Article 2 : Il est enjoint au préfet de police de délivrer à M. C une autorisation provisoire de séjour comme parent d’enfant malade dans le délai de trois mois à compter de la notification du présent jugement.
Article 3 : L’État versera une somme de 1 000 euros à Me Angliviel, en application des dispositions de l’article L. 761-1 du code de justice administrative et de l’article 37 de la loi du 10 juillet 1991 relative à l’aide juridique, sous réserve que Me Angliviel renonce à percevoir la somme correspondant à la part contributive de l’État au titre de l’aide juridictionnelle.
Article 4 : Le surplus des conclusions de la requête est rejeté.
Article 5 : Le présent jugement sera notifié à M. A C, à Me Angliviel et au préfet de police.

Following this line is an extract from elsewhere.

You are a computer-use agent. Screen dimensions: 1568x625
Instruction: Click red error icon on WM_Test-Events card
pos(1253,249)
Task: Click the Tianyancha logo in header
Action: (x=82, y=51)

Délibéré après l’audience du 15 avril 2025, à laquelle siégeaient :
M. Séval président,
Mme Hombourger, première conseillère,
M. Melka, conseiller.
Rendu public par mise à disposition au greffe le 30 avril 2025.
La rapporteure,
C. HOMBOURGER
Signé
Le président,
J.-P. SEVAL
SignéLa greffière,
S. RAHMOUNI
Signé
La République mande et ordonne au préfet de police en ce qui le concerne ou à tous commissaires de justice à ce requis en ce qui concerne les voies de droit commun contre les parties privées, de pourvoir à l’exécution de la présente décision.